═════ SUPPLIED MATERIAL
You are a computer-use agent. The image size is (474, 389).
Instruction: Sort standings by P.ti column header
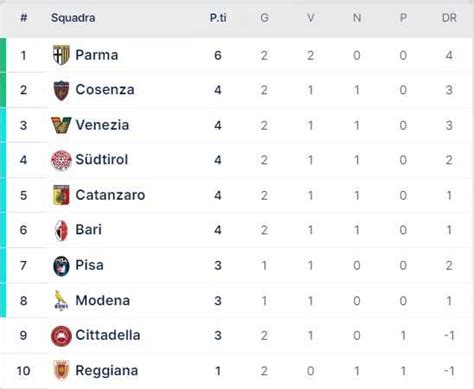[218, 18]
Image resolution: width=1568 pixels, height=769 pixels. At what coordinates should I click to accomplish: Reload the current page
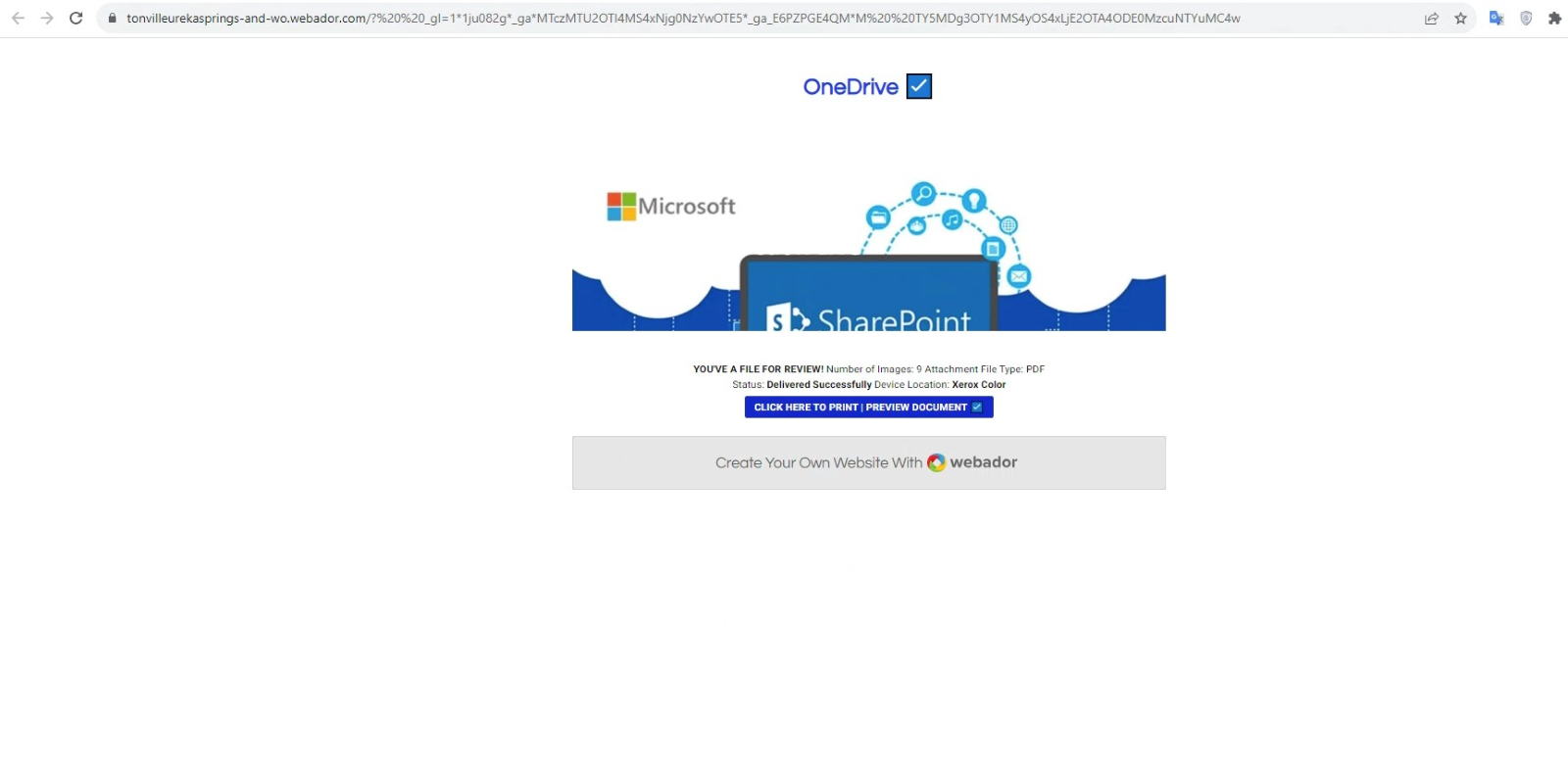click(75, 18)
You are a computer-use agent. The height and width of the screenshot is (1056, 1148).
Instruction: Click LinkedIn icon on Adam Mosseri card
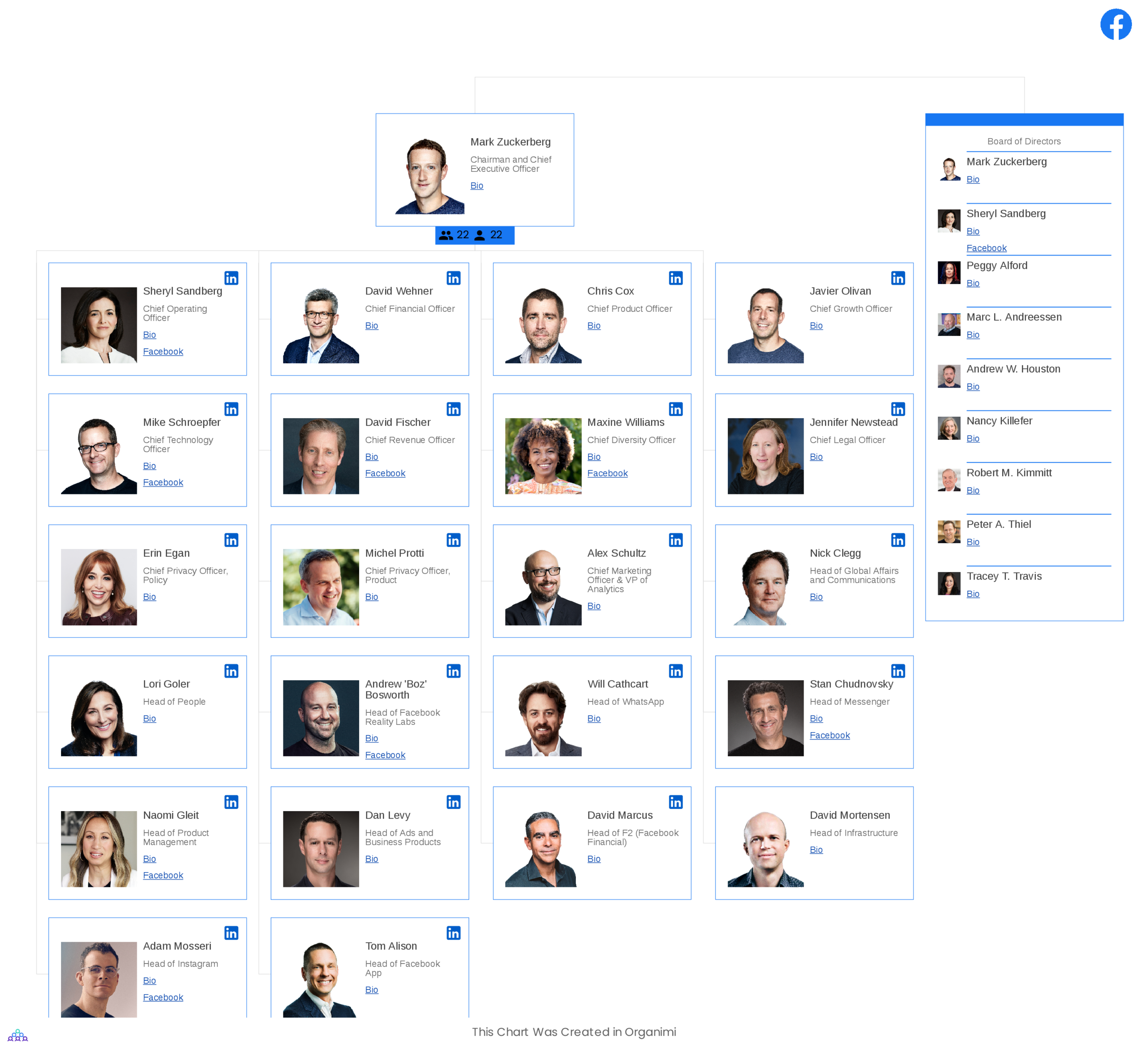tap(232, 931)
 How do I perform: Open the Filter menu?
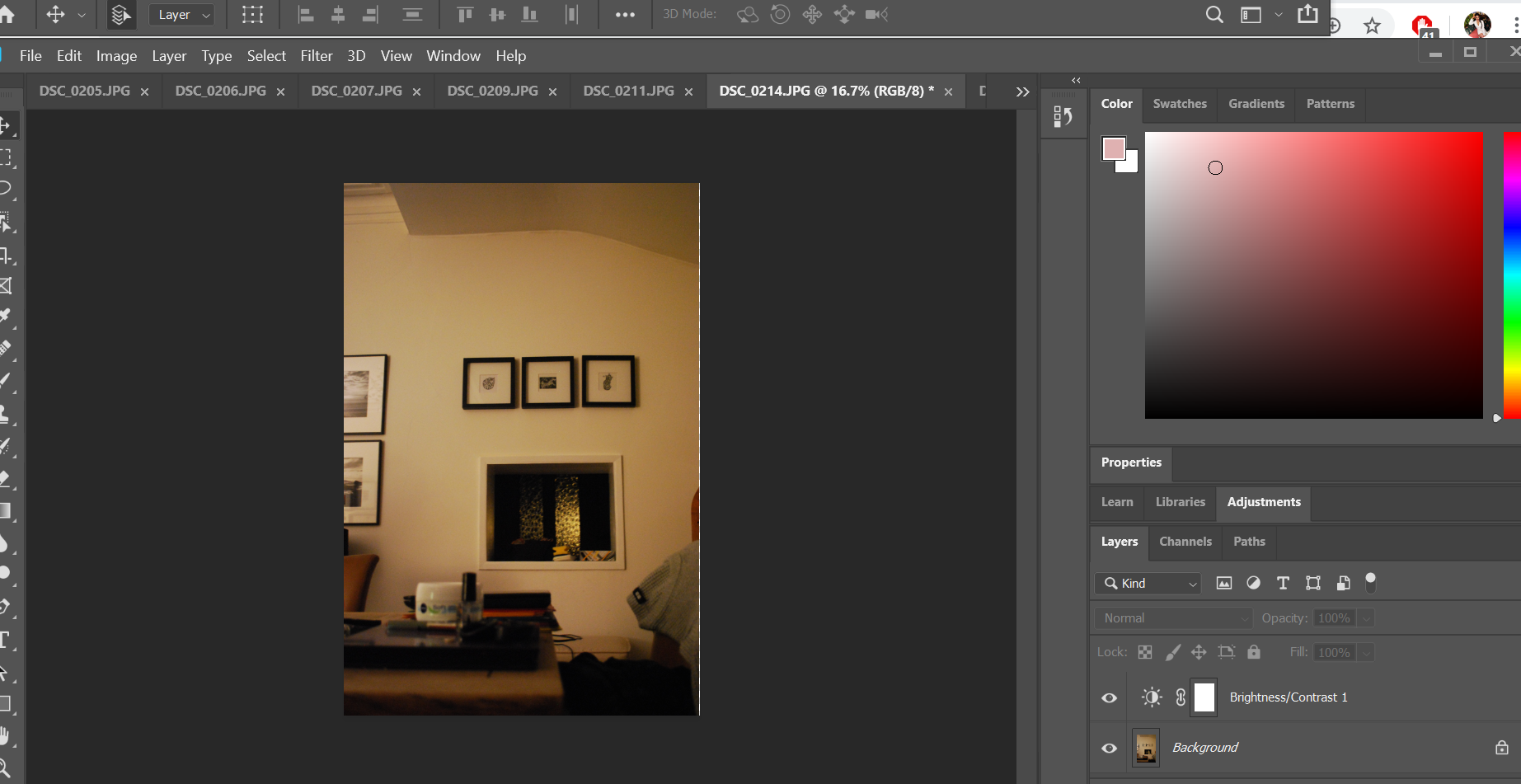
══════════
## [THE TASK]
Only the lines from the one containing "Image resolution: width=1568" through the final line of the listing should be reproduced, exactly and with no pictures.

## [RESPONSE FOR THIS EXERCISE]
Image resolution: width=1568 pixels, height=769 pixels. At what coordinates should I click to accomplish: Reload the current page
click(75, 18)
You are a computer-use agent. The height and width of the screenshot is (1056, 1148).
Instruction: Click LinkedIn icon on Adam Mosseri card
tap(232, 931)
 How do I perform: Open the Filter menu?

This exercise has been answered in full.